There should be a section on the hospital's website for their records department. There is usually a downloadable form to print off. Sign it and send in with evidence of you and your address.

They have a month to send it to you but it is usually less than that. It is likely that it will come on an encrypted disc. There should be no charge now.

Step 3

Read through your notes. You can ask for an appointment with a doctor or midwife to explain them. You can also ask an independent midwife or experienced doula to do this. Obviously they would charge for this. Having an independent person can be helpful.

Is there anything else to add to your complaint? Anything missing?

Step 4

If you would like support to make your complaint you can contact PALS (patient advocacy and liaison service). Every hospital has one. They should offer you support in making your complaint. You can also contact them after you have made the written complaint.
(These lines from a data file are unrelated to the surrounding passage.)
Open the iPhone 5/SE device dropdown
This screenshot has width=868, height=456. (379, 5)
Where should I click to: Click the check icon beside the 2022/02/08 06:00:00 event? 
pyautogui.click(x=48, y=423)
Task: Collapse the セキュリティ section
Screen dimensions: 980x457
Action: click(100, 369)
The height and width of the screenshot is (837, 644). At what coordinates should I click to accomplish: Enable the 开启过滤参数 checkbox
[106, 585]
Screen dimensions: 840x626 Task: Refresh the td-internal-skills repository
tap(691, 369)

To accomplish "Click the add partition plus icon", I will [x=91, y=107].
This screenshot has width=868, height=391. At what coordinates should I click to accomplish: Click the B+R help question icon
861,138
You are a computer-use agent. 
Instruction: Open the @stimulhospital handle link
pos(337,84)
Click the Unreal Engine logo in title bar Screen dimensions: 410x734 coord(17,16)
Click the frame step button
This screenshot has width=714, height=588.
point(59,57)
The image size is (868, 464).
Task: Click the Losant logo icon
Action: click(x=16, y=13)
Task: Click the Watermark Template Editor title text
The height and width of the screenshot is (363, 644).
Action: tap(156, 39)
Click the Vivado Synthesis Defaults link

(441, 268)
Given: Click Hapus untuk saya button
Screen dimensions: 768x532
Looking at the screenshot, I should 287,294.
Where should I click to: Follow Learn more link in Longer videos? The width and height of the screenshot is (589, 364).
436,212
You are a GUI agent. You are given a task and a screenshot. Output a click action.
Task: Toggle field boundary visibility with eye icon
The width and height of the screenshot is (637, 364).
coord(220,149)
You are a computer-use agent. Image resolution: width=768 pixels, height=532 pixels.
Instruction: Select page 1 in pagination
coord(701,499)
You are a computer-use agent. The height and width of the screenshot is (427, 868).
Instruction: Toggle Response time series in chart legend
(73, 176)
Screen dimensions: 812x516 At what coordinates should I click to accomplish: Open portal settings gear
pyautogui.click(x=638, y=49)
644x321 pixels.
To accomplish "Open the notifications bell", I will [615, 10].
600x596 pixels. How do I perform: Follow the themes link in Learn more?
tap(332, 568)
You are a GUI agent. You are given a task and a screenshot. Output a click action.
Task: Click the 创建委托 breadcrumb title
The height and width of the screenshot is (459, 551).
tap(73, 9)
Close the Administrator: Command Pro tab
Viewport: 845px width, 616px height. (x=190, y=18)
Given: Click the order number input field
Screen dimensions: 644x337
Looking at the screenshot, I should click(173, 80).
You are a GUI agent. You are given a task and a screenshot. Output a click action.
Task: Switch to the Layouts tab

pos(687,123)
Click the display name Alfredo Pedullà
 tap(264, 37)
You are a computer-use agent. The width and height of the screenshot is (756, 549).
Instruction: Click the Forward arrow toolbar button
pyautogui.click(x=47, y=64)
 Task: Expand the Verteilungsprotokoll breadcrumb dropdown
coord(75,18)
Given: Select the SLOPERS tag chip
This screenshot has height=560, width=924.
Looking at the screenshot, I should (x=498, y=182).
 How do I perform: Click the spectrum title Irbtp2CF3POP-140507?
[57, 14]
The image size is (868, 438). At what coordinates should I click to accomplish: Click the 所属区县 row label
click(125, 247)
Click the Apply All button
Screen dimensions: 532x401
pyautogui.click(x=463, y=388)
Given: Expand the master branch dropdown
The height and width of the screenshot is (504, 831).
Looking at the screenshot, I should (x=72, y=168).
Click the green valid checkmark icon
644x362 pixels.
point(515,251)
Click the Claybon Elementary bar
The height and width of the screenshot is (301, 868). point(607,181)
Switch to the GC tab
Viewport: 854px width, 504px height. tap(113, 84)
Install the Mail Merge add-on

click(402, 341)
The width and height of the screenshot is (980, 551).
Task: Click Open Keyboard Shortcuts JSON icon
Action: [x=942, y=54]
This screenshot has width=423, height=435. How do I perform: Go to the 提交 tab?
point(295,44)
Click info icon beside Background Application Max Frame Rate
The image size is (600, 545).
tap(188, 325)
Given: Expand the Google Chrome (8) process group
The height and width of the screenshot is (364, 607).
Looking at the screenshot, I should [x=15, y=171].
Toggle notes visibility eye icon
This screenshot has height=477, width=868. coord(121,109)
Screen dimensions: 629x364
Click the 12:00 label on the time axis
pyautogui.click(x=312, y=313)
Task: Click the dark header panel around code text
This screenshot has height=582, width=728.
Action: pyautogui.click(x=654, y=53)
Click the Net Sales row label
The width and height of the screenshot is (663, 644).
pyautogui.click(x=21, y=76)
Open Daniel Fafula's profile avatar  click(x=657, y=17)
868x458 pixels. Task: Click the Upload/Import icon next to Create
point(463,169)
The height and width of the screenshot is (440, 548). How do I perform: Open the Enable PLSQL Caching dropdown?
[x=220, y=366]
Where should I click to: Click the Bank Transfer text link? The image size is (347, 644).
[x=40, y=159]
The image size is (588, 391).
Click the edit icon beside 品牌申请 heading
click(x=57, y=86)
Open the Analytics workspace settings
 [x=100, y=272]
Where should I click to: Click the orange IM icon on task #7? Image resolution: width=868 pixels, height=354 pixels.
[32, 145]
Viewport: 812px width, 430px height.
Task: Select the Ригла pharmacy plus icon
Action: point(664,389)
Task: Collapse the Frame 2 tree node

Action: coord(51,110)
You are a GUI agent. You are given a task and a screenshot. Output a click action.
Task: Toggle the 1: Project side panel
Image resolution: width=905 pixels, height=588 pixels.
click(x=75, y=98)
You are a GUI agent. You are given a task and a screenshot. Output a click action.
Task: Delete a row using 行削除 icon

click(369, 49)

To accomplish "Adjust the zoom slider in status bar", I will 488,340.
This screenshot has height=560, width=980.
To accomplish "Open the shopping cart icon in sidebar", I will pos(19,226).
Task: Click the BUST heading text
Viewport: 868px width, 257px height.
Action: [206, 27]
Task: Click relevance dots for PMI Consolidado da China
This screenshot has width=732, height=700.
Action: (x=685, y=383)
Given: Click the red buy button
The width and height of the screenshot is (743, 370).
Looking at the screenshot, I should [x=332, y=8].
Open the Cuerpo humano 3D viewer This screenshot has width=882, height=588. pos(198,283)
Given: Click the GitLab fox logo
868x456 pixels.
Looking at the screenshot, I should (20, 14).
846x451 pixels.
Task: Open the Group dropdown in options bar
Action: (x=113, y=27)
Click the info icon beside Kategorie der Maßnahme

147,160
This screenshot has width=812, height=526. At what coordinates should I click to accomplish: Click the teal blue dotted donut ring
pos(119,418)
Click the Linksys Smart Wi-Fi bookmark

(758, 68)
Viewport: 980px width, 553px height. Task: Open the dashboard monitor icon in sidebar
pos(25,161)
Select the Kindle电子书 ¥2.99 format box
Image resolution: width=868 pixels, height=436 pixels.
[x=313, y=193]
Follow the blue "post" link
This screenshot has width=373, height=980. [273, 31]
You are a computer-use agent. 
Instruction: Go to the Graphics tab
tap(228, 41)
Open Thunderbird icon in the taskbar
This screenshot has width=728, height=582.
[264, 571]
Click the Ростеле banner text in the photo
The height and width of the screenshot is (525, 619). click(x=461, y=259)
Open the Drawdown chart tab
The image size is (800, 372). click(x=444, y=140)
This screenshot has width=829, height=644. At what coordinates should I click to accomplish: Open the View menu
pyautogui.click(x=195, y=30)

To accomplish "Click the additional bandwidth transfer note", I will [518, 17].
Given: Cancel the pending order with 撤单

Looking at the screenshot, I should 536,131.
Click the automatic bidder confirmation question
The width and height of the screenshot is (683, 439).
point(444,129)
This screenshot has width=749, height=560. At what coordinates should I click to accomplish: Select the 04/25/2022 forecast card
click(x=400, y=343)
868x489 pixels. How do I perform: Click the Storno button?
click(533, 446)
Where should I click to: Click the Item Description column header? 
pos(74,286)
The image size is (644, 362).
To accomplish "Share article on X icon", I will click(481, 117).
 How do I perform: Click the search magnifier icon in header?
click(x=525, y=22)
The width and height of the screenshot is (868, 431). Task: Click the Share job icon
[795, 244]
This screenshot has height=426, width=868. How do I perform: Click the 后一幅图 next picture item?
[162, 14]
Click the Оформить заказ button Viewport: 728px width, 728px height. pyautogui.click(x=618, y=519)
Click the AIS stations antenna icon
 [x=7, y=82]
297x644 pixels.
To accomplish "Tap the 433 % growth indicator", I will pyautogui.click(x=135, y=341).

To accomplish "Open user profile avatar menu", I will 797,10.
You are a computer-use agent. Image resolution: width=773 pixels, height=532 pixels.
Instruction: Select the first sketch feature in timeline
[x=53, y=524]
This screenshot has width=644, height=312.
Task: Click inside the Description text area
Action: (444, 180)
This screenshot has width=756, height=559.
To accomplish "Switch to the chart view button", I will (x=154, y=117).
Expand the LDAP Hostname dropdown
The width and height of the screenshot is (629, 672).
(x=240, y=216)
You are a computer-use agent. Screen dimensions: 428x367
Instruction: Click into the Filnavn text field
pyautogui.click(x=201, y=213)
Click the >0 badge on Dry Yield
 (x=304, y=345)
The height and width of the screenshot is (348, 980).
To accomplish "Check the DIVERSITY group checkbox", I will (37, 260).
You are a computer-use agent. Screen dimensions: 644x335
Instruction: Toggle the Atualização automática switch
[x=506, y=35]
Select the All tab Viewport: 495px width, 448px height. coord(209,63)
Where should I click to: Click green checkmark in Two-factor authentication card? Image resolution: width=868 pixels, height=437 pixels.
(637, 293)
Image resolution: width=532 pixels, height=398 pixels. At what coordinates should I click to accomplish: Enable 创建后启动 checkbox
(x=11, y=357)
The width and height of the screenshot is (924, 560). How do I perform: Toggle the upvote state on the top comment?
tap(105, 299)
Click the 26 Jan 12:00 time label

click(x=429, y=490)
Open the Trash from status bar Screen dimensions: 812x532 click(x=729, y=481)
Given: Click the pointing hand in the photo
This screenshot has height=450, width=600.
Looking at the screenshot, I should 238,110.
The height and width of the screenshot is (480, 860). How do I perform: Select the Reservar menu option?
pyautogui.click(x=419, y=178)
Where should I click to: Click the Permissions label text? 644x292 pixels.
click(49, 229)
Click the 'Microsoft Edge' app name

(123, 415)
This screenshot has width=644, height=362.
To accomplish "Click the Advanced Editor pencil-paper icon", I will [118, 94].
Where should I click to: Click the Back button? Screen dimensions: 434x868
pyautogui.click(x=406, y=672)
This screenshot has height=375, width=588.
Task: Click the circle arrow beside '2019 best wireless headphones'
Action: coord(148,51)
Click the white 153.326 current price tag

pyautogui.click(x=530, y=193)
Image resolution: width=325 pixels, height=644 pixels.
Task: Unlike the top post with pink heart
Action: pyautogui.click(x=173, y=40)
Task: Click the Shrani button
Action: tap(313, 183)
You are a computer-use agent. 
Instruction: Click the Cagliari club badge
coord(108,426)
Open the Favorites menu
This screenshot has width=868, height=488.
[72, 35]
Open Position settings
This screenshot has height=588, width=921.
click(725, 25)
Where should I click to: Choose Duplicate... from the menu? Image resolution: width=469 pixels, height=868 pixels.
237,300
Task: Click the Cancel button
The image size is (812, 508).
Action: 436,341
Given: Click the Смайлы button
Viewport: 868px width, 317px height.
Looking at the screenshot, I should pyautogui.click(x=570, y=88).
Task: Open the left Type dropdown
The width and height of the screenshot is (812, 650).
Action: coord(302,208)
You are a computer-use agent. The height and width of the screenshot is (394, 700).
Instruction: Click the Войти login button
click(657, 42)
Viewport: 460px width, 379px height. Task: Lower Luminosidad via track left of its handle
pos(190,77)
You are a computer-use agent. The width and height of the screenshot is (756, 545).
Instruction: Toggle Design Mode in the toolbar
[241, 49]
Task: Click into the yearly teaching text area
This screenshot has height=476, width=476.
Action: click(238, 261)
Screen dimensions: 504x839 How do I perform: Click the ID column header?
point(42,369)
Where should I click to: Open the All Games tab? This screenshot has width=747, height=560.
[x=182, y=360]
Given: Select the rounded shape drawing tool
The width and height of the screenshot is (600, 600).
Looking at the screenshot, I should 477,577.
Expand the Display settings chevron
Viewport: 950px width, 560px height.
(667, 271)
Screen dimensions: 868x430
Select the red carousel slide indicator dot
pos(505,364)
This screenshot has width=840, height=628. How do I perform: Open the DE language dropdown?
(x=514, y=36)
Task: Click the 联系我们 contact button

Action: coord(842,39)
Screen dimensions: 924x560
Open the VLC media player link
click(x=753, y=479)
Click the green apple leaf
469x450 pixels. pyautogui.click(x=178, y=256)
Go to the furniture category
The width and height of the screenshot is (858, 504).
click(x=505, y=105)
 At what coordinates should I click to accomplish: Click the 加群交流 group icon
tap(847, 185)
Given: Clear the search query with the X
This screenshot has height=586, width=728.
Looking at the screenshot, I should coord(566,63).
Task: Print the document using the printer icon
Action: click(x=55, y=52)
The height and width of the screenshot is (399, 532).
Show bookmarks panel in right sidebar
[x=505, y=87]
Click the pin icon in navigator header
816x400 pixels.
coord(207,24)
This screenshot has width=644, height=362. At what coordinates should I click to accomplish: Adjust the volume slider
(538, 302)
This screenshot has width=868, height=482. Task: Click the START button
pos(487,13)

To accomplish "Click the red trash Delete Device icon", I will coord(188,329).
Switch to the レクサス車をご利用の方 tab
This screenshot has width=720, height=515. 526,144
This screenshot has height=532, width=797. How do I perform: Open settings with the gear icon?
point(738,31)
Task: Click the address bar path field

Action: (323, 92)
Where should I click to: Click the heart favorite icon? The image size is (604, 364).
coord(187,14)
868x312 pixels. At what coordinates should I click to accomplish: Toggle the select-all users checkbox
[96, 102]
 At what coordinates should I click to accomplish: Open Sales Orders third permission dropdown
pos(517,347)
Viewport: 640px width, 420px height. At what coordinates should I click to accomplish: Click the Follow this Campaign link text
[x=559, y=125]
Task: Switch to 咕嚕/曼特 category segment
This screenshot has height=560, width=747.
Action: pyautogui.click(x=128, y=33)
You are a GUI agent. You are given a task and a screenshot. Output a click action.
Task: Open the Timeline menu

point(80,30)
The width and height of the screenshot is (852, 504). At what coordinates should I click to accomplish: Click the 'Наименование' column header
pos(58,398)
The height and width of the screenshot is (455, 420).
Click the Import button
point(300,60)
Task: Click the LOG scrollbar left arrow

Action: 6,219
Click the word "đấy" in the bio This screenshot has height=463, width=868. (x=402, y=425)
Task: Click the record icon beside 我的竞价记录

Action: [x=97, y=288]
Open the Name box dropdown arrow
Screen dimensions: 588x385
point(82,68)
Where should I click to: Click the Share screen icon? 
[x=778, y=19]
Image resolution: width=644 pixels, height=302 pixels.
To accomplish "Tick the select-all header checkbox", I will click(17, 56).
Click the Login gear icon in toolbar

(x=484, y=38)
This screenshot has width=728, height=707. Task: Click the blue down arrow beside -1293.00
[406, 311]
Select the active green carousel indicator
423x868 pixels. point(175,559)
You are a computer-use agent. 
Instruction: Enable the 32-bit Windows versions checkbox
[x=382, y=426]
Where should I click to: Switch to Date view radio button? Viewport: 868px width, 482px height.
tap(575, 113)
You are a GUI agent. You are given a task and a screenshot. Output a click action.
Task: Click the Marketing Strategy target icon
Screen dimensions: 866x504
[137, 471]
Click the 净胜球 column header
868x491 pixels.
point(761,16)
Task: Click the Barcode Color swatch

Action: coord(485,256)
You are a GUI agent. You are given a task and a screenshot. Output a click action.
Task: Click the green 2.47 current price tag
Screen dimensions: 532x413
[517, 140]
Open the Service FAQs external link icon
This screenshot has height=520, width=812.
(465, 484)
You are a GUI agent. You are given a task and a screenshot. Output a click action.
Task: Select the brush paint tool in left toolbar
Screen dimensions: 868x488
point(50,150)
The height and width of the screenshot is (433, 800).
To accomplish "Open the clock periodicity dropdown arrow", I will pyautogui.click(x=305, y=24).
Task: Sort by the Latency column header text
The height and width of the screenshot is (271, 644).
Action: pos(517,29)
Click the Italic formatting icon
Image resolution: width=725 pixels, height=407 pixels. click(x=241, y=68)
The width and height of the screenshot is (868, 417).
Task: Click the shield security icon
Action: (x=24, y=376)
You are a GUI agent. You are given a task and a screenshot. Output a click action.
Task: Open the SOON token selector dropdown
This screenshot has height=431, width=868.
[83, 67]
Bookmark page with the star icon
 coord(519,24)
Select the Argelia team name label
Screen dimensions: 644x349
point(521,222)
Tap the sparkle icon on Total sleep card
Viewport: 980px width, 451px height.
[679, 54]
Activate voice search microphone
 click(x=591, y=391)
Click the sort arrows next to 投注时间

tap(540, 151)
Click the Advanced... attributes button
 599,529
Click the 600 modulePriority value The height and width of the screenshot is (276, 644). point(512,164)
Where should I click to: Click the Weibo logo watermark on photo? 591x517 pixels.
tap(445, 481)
They may be able to come to any meetings you may have.

Step 5

Make written complaint to the hospital complaints department. You can write to the head of midwifery instead but I am pretty sure that it all has the same system. If you do not want to make a written complaint

Set out

  • what the issues were and

  • what resolution you would like the service to make, for example, acknowledge your situation; make changes to policy/procedure; training for staff.

it is a useful idea to number these points so that you can refer back to them in future correspondence if necessary.

Use the AIMS book to help you. This is the Making a complaint leaflet for NHS England, NHS Wales, NHS Scotland, and Northern Ireland.

They have a month to respond.

They are likely to write a written response to your complaint. They may offer you a meeting to discuss.

The AIMS book and the regional NHS leaflets give you what would happen if you still are not satisfied with their response.

Step 6

You may like to share your complaint with the chair of your local Maternity Voices Partnership (MVP), as this body is part of putting the voices of families into the design and change of maternity care locally. You can do this as well as or instead of making a written complaint.

I have helped lots of women to complain and have seen the changes this has made to local maternity care. It can also help you to receive really good care in the future. The women I have supported have had really personalised care in future pregnancies. One was even visited, after having the next baby, on the postnatal ward by the head of midwifery to check she was happy with her care.

If you are inspired to make a difference to your local maternity care then do get in touch with your local MVP.

Positives too

You can also contact your local hospital to share the positives of your care, particularly if there is an aspect that you think should be expanded, or that worked very well, or individuals who gave excellent care. You can write to the head of midwifery, and you can copy in the Chief Executive, and the chair of the MVP if you want as well.

I hope you found this helpful. I am currently a doula and antenatal teacher, but I have been supporting local families in one form or another for almost two decades.